BRIEF
Could you rewrite the lines starting at the one that contains "Given: Open the ツール(T) menu" and ending at the end of the lines, substituting "dropdown" for "menu" and changing nothing else? Leave the pictures out of your answer.

[start DATASET RECORDS]

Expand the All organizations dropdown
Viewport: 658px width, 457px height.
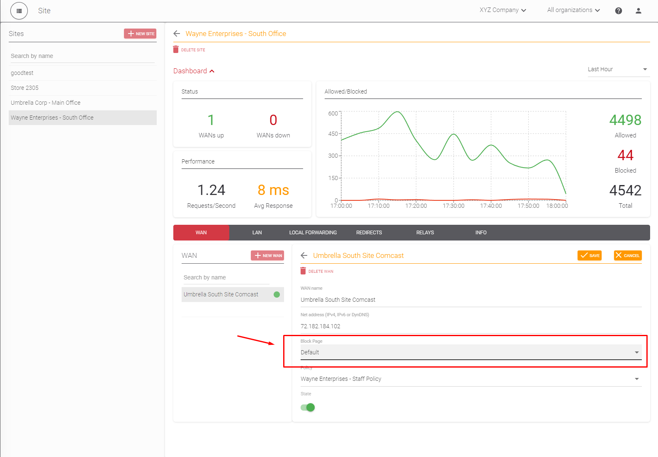(x=573, y=10)
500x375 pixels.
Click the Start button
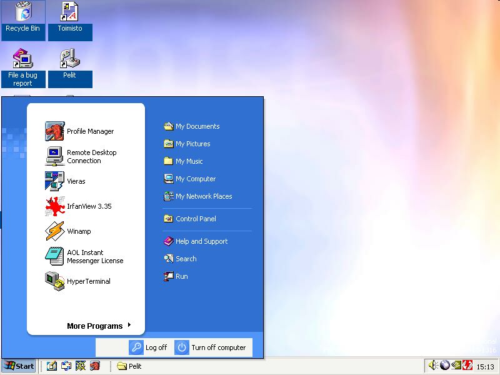coord(19,366)
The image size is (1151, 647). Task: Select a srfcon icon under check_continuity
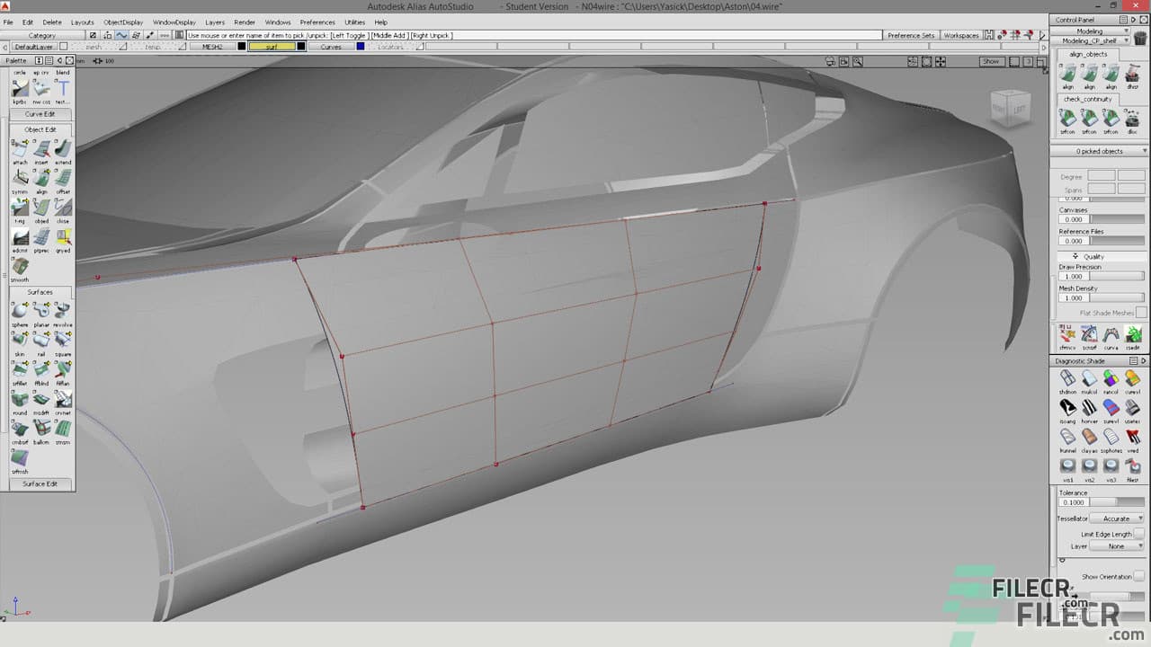tap(1066, 120)
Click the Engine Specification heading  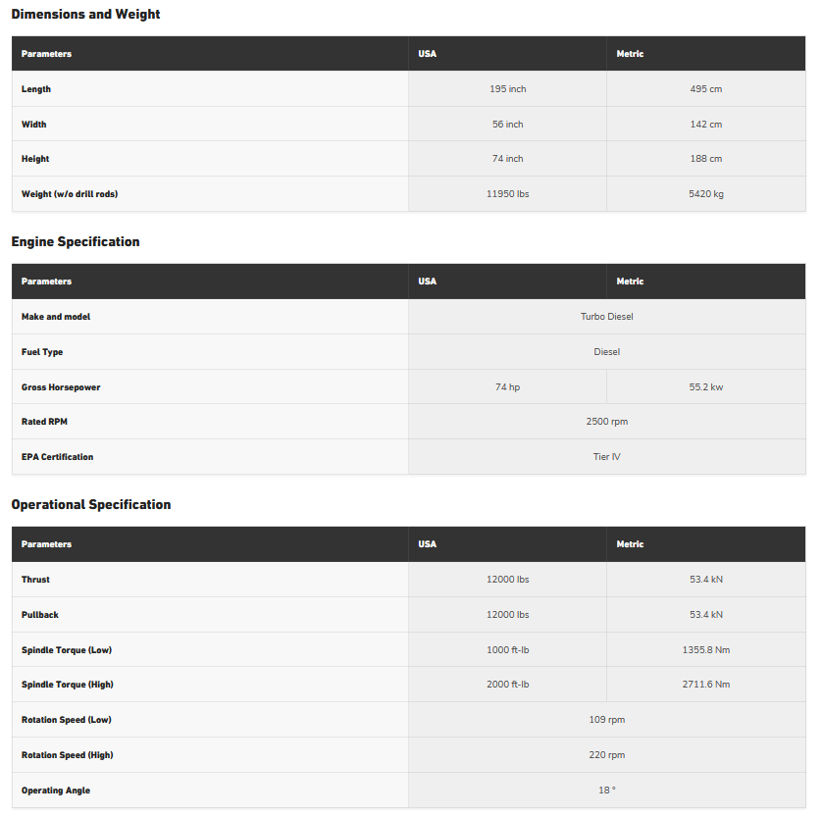[x=76, y=242]

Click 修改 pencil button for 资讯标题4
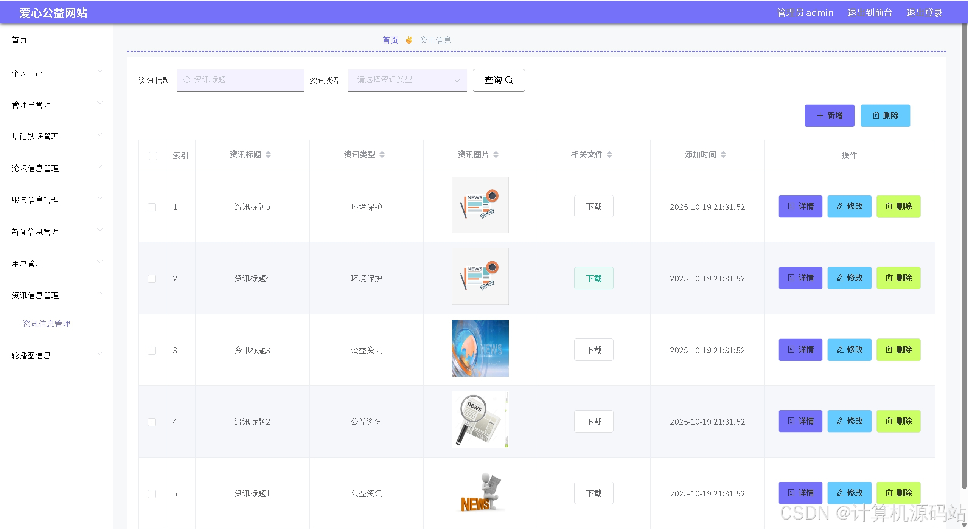coord(849,278)
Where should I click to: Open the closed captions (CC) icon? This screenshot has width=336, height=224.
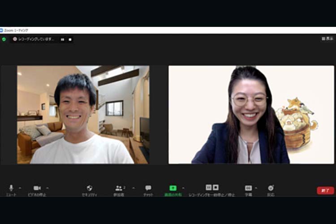coord(248,188)
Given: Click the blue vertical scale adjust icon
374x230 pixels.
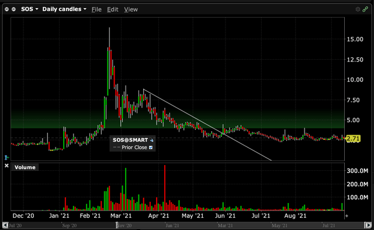Looking at the screenshot, I should point(6,157).
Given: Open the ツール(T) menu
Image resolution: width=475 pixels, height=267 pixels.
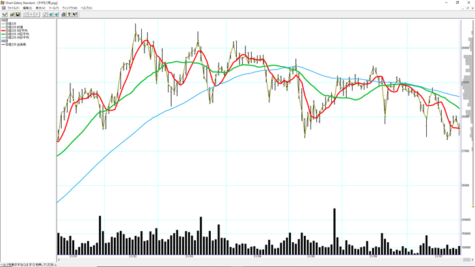Looking at the screenshot, I should [53, 8].
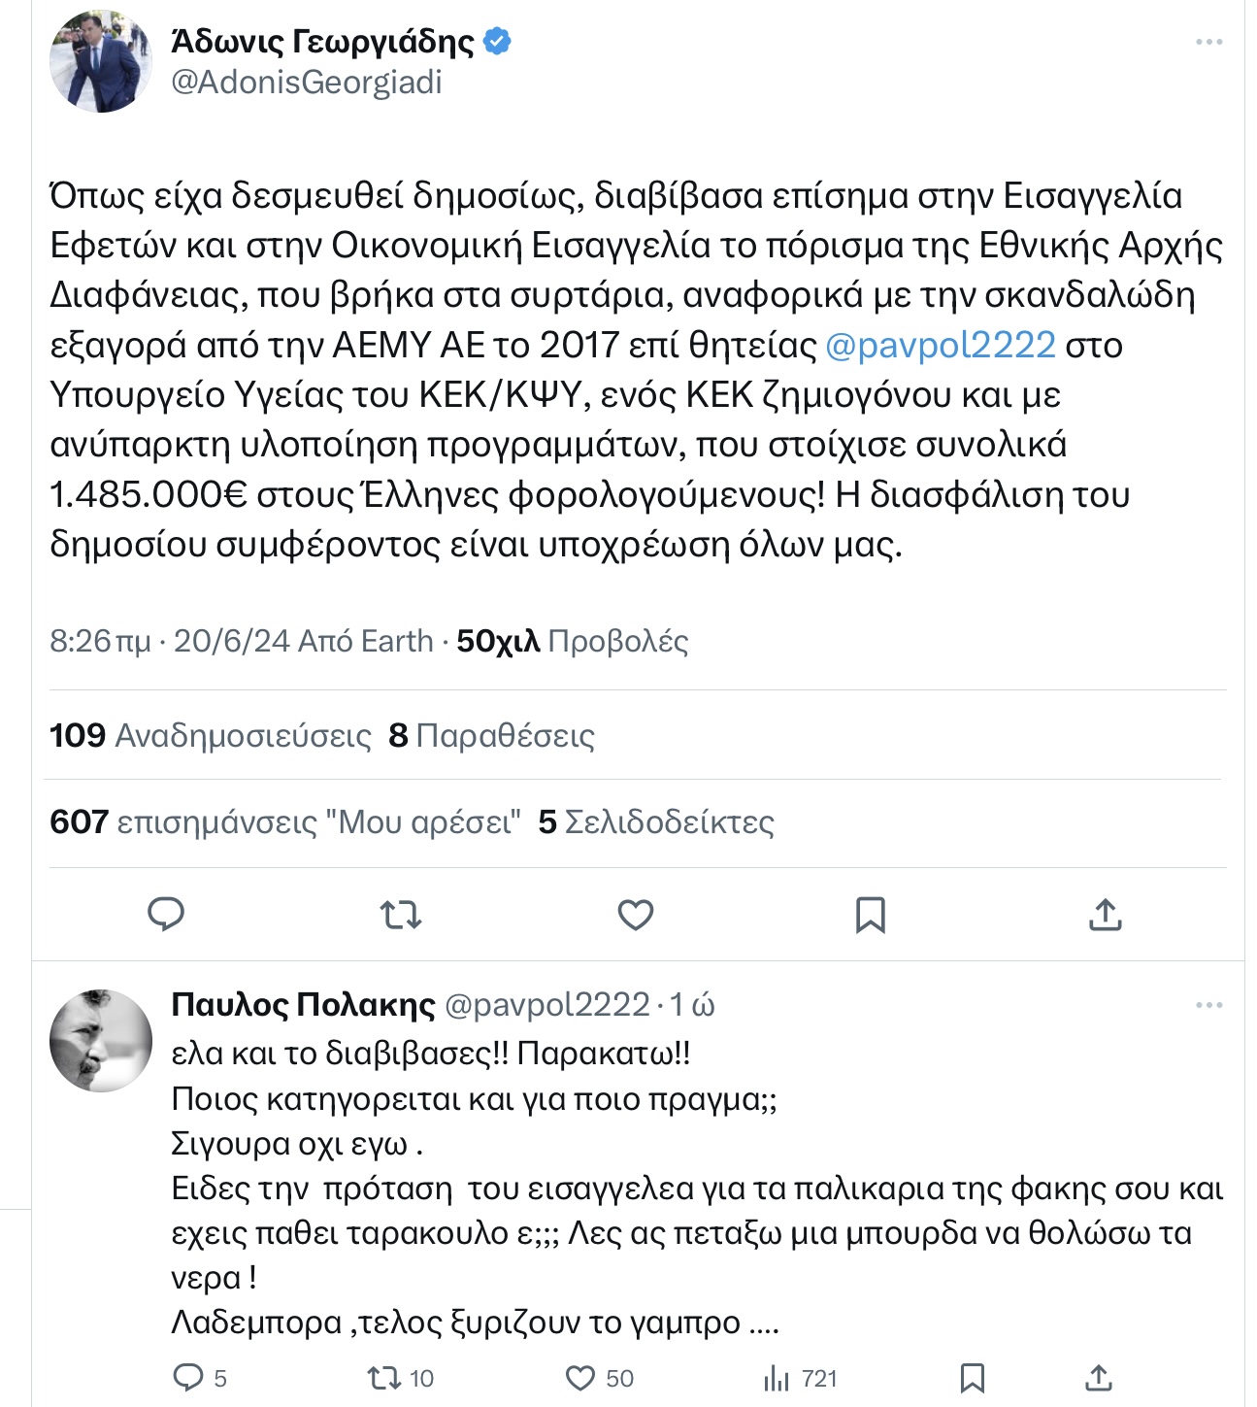Viewport: 1257px width, 1407px height.
Task: Bookmark Παυλος Πολακης's reply
Action: pyautogui.click(x=972, y=1378)
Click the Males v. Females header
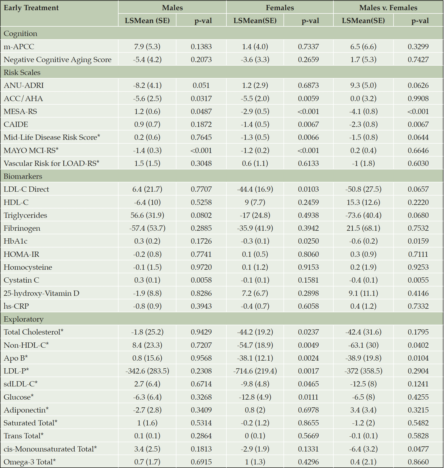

[end DATASET RECORDS]

ANSWER FOR THE TASK
Given: Open the ツール(T) dropdown
Image resolution: width=475 pixels, height=267 pixels.
Looking at the screenshot, I should [53, 8].
Viewport: 1257px width, 1407px height.
Task: Bookmark Παυλος Πολακης's reply
Action: pyautogui.click(x=972, y=1378)
Click the Males v. Females header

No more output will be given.